El otro día asistí a un funeral y tuve sentimientos encontrados.

El sacerdote parecía conocer bien a la difunta. Normalmente sucede lo contrario y el resultado es una frialdad tal que uno piensa que con tan extraño embajador será difícil que nadie abra las puertas del cielo: “Hombre de 79 años, fallecido de un ataque al corazón y sin pecados mortales aparentes.
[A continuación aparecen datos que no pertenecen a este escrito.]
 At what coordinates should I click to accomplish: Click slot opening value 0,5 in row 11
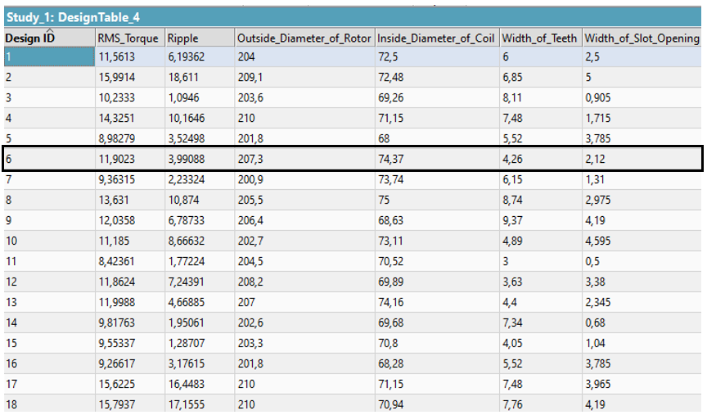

Deja esposa y cuatro hijos despegados. No se le vio por misa en varias décadas, pero vamos a dar por bueno que era temeroso de dios”

Un funeral estándar se caracteriza porque el cura habla de oído y los familiares y amigos guardan respetuoso silencio, se enjugan las lágrimas o agradecen a la vida estar allí, palpitantes, mientras afuera el sol invita a saltar y a celebrar que hoy es hoy y hay latido. Recuerdo que mi amiga A., argentina de un humor endiabladamente divertido e irónico, me dijo una vez que ella “debutó” el día que enterraron a su abuela. O sea, que perdió su virginidad con el cadáver aún caliente, y tiene todo el sentido. Morir o ver un muerto es presenciar el propio destino. Y la pasión es el antídoto necesario, inevitable.

La cosa es que el sacerdote conocía a la difunta, y buena parte de su homilía consistió en desvelar cómo ella había recuperado su fe, con tal falta de pudor que reprodujo incluso frases de la conversación más íntima entre ambos. Dios, la Virgen, las oraciones, el momento de la extrema unción. Todo relatado ante las más de doscientas personas que llenábamos esa iglesia diseñada por Miguel Fisac donde hace apenas unos años mi familia y yo habíamos llorado la muerte demasiado temprana de mi primo. Y fue en esa misma iglesia no porque él tuviera fe, me temo que era profundamente ateo, sino porque era arquitecto y admirador del arquitecto del Opus Dei, y le parecía que de ser velado en alguna parte, mejor con un entorno soberbio de proporciones, volúmenes y esas espectaculares bóvedas de hormigón.

Iglesia del Espíritu Santo. Miguel Fisac

No sé si el cura era el mismo. Puede que sí porque lo recuerdo anodino. Pero sé que sentí que estaba violando el secreto profesional más sagrado. Ese que le transmite un ser humano que sabe que se muere y que experimenta momentos de clarividencia, desesperación, rabia, ternura o, puede que sí, de fe ardiente. “Su corazón ardío”, repetía una y otra vez refiriéndose a la difunta. Y ya sé que no soy quién para cuestionar las últimas voluntades de nadie, pero me cuesta creer que ella le hubiera permitido en vida contar tales secretos y presumir ante el respetable del poder del espíritu santo.

Luego intuí que era una maniobra desesperada. Que ese ministro de la Iglesia sabe que se le va la clientela. Que la cla de dios envejece y no hay relevo, pese a que el Papa Francisco ha llegado con nuevos bríos y un mensaje más vendedor y honesto. Y tal vez soñaba con contagiar a una o dos ovejas descarriadas de entre las que nos santiguábamos el viernes mientras escuchábamos el relato de una muerte larga por culpa de una venenosa enfermedad, glosada por el confesor.

Pero sé que no me gustaría nada que en mi funeral me desnudaran de esa manera. Que los instantes de mayor trascendencia de mi vida quisiera que se enterraran o ardieran conmigo. Que ya les dejaré escrito a los seres que amo aquello que sentí y me transformó, sin portavoces ni intermediarios. Que quizás sea mejor un sepelio estándar donde el cura no me conozca pero suene un movimiento del Requiem de Mozart,  íntimo pero compartible.

Lo del otro día lo sentí impúdico y casi obsceno, y espero que dios, si andaba por allí, me perdone. También por salir rápidamente en cuanto nos dijeron “podéis ir en paz” arrastrada por ese torrente imparable que es la fe en la vida. En el amor. En otra tarde de viernes con mis hijas, una pizza y una peli enredadas en el sofá. Tan contentas.